* PASSAGE SHOWN *
▼

Michigan Game Stays Put, Divisions Revealed

After weeks of speculation, the Big Ten announced its new football division for 2011 as well as schedules for the first two seasons under that arrangement. But of utmost importance to Ohio State fans was the declaration that the Buckeyes and Michigan will continue to meet in the final regular-season game of the year. (UPDATED with quotes at 8:40 p.m.)

The Game isn't going anywhere.

After nearly two weeks of hand-wringing regarding what time of year Ohio State and Michigan would meet on the gridiron, the Big Ten announced Wednesday evening that the Buckeyes and Wolverines will continue a 75-year tradition and play The Game during the final week of the regular season in 2011 and '12.

In addition, Ohio State has been paired in a football division starting in 2011 with Illinois, Indiana, Penn State, Purdue and Wisconsin. Iowa, Michigan, Michigan State, Minnesota, Nebraska and Northwestern will comprise the other division. Division names as well as a new Big Ten logo should be announced within the next 90 days.

▲

* RECORDS PROVIDED *
▼

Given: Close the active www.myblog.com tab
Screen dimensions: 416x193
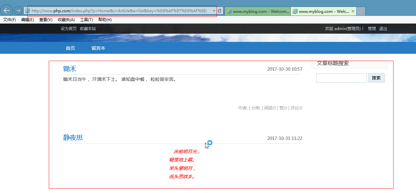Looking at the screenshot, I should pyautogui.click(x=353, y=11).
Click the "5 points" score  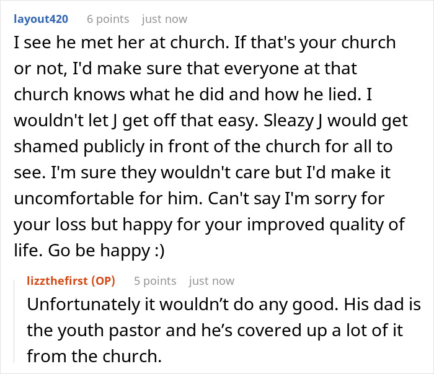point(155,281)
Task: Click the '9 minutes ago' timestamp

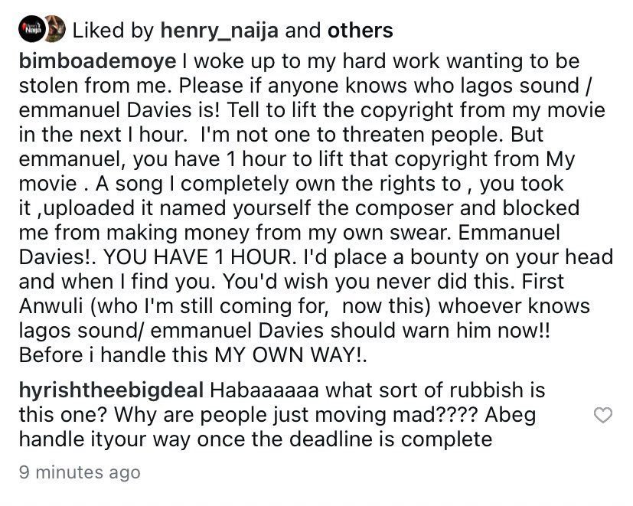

▲
▼

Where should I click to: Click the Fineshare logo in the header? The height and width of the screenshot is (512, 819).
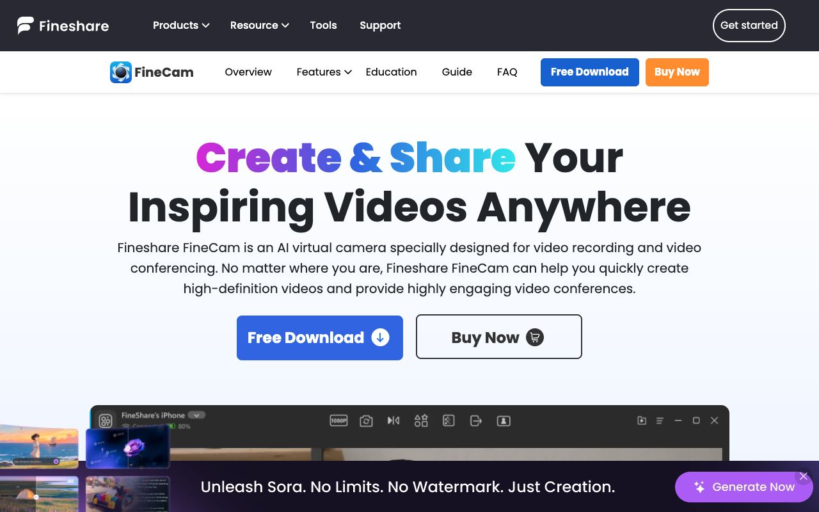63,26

▲

* REQUIRED ACTIONS *
1. In the article on the Big Ten divisions, which schools are placed in the same football division as Ohio State starting in 2011?
2. Reproduce word for word the part of the article on the Big Ten divisions that begins with "After weeks of" and ends with "2011 and '12.".
The records have no connection to the article on the Big Ten divisions.

* SOLVED PROBLEMS *
1. Illinois, Indiana, Penn State, Purdue and Wisconsin.

2.
After weeks of speculation, the Big Ten announced its new football division for 2011 as well as schedules for the first two seasons under that arrangement. But of utmost importance to Ohio State fans was the declaration that the Buckeyes and Michigan will continue to meet in the final regular-season game of the year. (UPDATED with quotes at 8:40 p.m.)

The Game isn't going anywhere.

After nearly two weeks of hand-wringing regarding what time of year Ohio State and Michigan would meet on the gridiron, the Big Ten announced Wednesday evening that the Buckeyes and Wolverines will continue a 75-year tradition and play The Game during the final week of the regular season in 2011 and '12.